## What needs to be done
Could you set down every entry exactly as it stands, without the images?

## Records to use
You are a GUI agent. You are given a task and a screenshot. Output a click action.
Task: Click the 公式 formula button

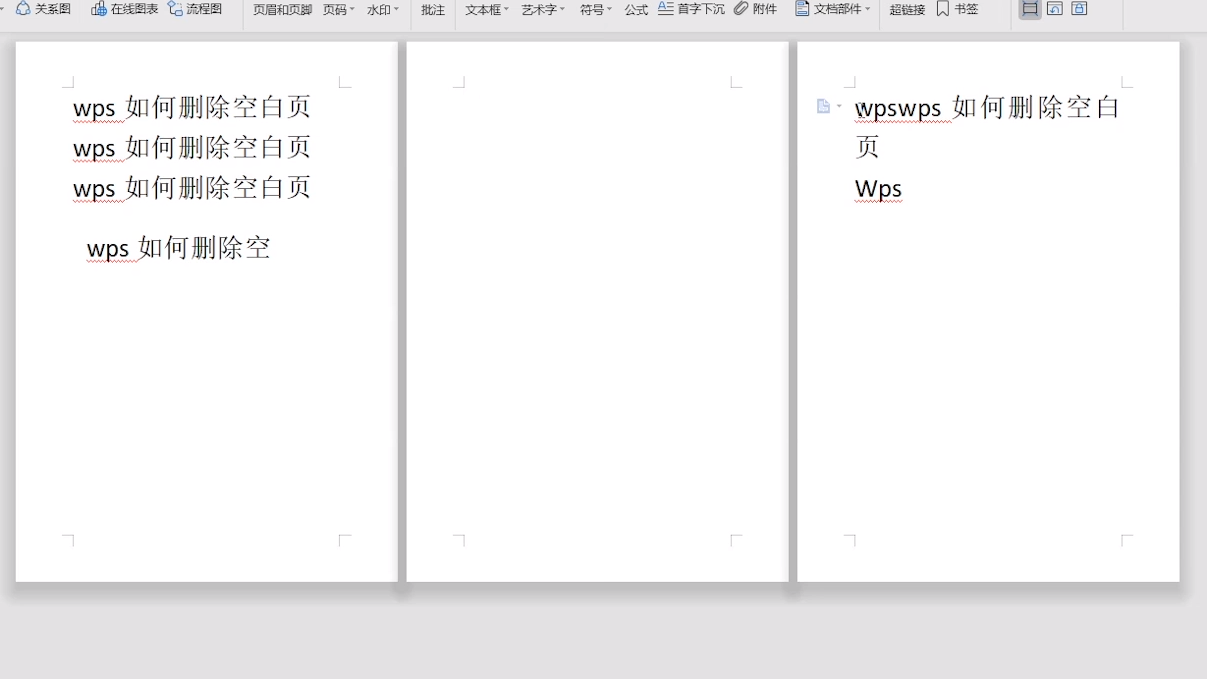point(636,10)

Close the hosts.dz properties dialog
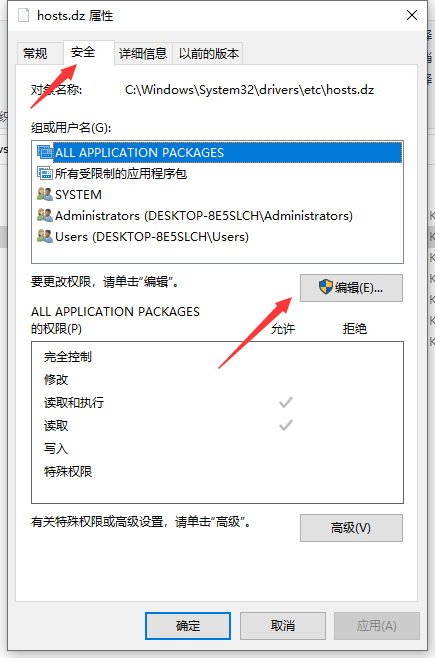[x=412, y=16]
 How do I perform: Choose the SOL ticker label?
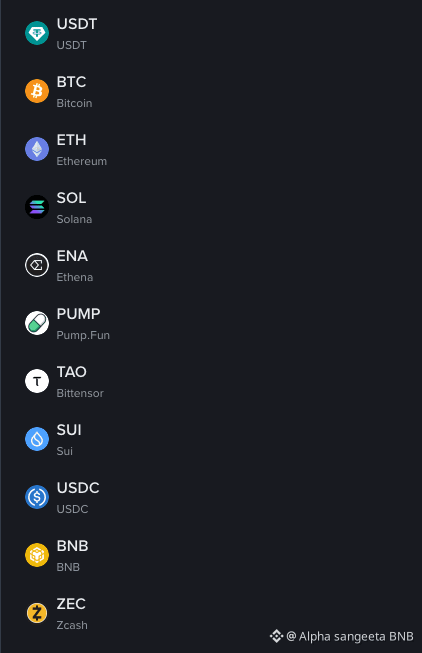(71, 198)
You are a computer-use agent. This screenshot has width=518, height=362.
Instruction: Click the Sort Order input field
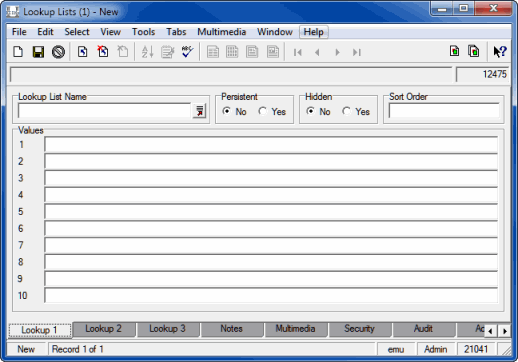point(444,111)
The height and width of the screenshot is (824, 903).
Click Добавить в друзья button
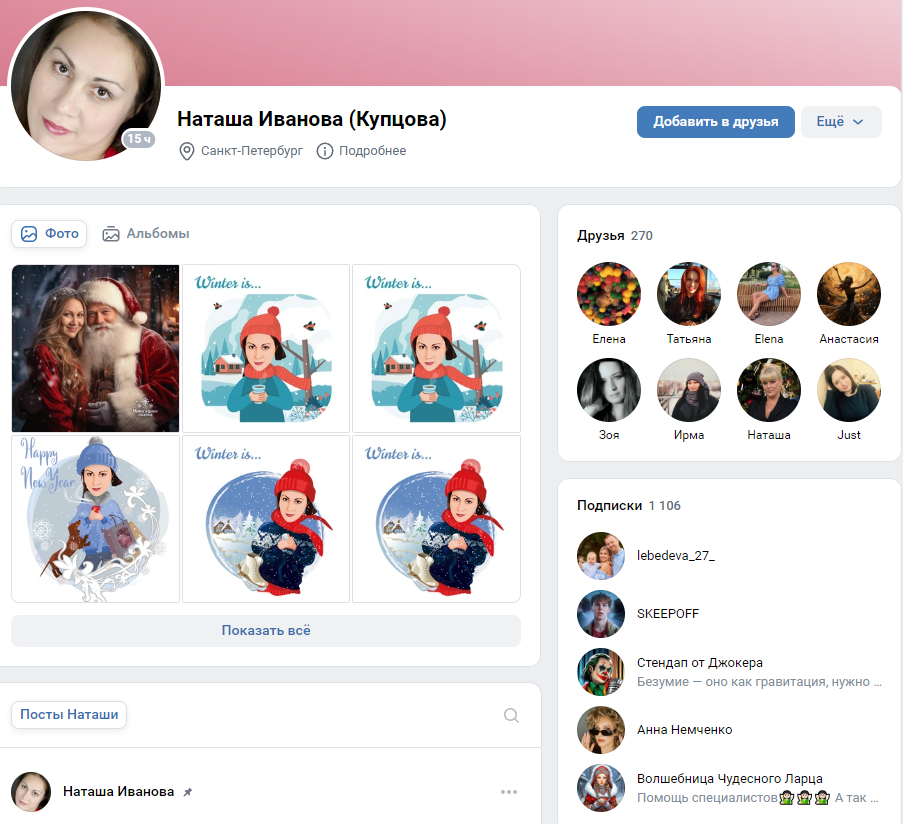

## Exercise result
You are a GUI agent. You are given a task and a screenshot. Output a click action.
Task: Click the 公式 formula button

point(636,10)

Close the hosts.dz properties dialog
[x=412, y=16]
 How do I perform: Choose the SOL ticker label?
(71, 198)
You are a computer-use agent. This screenshot has width=518, height=362.
Instruction: Click the Sort Order input field
point(444,111)
The height and width of the screenshot is (824, 903).
Click Добавить в друзья button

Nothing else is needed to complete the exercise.